Wednesday, May 10, 2006

and also in my defense...

ive been pretty stressed out with school stuff. i have two papers due monday, paper and a presentation tues and another paper on thurs for which i have not begun the novel...

however i have just knocked off a decent rough of the casa verde paper although i havent read that novel either but who has time to read novels estamos en chile as the folks like to say when i aint got nothing in espanol...tenemos tareas y todo...

yeah i know estamos en fuckin chile y tenemos que hablar en castellano, pues bien si quieres escuchar el acento de mierda de la gringa ruidosa well thats yer fuckin deal

ok so i was just saying i got a bunch a shit to do most of it in fuckin espanol and as we all know i do not really speak that there idioma...

or rather, it just depends...there are days and there are days...

today por ejemplo, im all up in my lit theory class with my young hip adorable chilean teacher one tal cristian opazo and hes goin off like he does talkin hella fuckin fast about what derrida had to say about foucault with a little side note to explain and or reference hiedegger nietzche and frued and then a complete tangent about levi-strauss and im with him right...

as usual its hella early and im fuckin tired (cant miss any more of my morning classes as i have been in the habit of sleeping through one or two each week so now need to fuckin asistir todo if you will) anyway im there im with him im watching thinking how pretty his hands are and he wears these like cute old man clothes and im following and im catchaing and then like 2/3rd of the way through im lost...gone, try tuning back in no go its all sign signifier sign en espanol so i tune out....

anyway later i mention this to a chilean classmate and im pantomiming the actions of you know im cool i catcho buen entendido ok bien bien and then nada no so que hueva esta hablando no catcho nada and homeboy was like dont worry the same thing happens to us and we speak spanish...i was like bakan.

Tuesday, May 09, 2006

Ok so I may have overeacted a little tiny bit…

well i finally talked to the man himself asking him to clarify what he meant and letting him know what i heard and...
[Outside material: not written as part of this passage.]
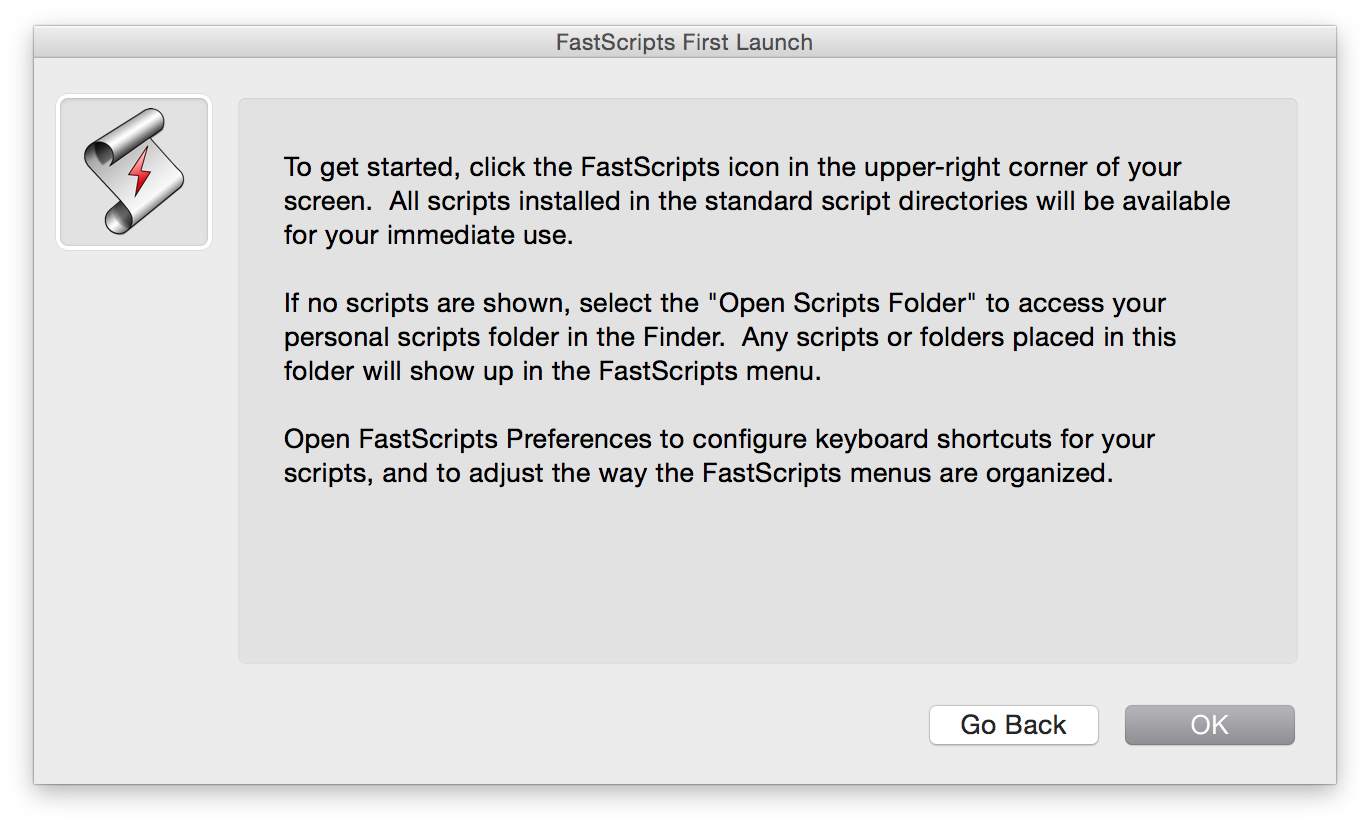Click empty gray panel area below the text
The image size is (1370, 826).
pyautogui.click(x=766, y=580)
It seems that an unspoken request for reassurance as regards our re and an unfortunate wording (even he admits that it was in fact probably the worst possible word choice) in the email sent to me plus my own tendency to jump wildly to insane conclusions led to my own pathos leading me down a bad bad path of speculation and heartbreak…

I kinda feel stupid now and almost wanna just erase the last two posts…but in the interests of full exposure and sunshine laws and the like I let it all stand…
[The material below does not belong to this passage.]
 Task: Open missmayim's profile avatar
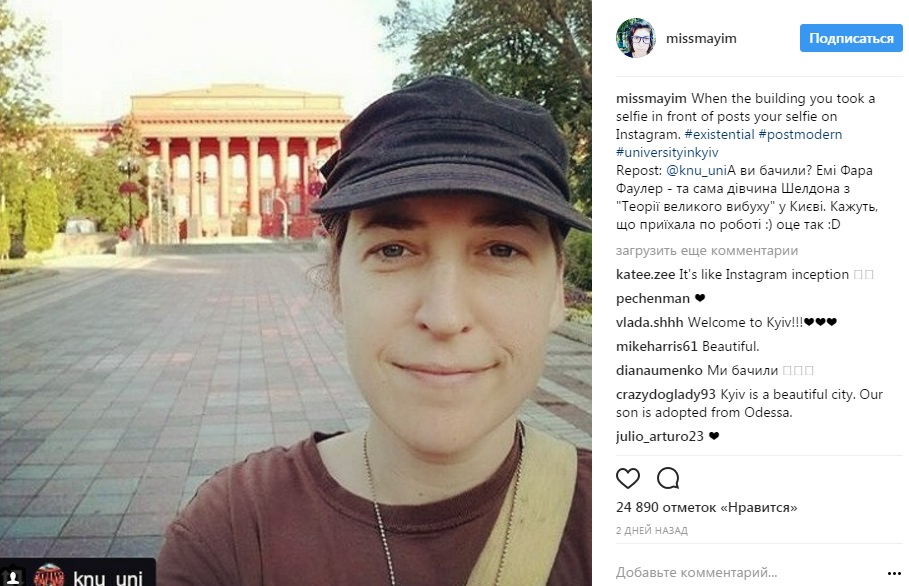pos(635,38)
the thing is that I have been slowly accepting a more and more tenuous relationship with j where when I first arrived we were going to stay together from afar, then realized that one cannot have a relationship that stretches that far…
And that was painful and sad and absurd…but realistic I spose..

Then there was talk of living together again, after all I reasoned id never been so happy living with anyone else, seemed to recommend it…but there was some stuff there as well we were both a little stagnant a little too fat and happy and not feeling like we kept ourselves in contact with our separate worlds fully enough…
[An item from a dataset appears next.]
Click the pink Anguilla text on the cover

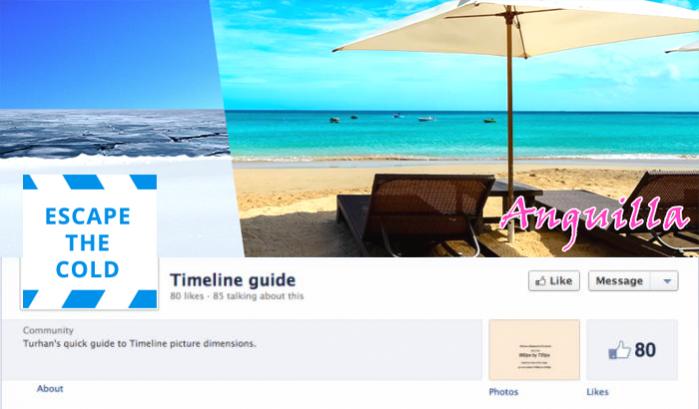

So we let that one go in the spirit of who knows what and who we will be in a year I guess we cant just jump back in like that, and he is installed in a wonderful home that is perfect for him but where I cd never live, a little too peaceful and zen and id just end up shouting the f word at some point something like ENOUGH WITH THE FUCKING PEACEFULNESS ALREADY ITS FUCKING MAKING ME NUTS!!!

And we have both been dating other people over the past ten months although I have to say that when anyone does something stupid (ahem, turbo) id be like man you a idiot j would never even think of saying/doing something as stupid as that.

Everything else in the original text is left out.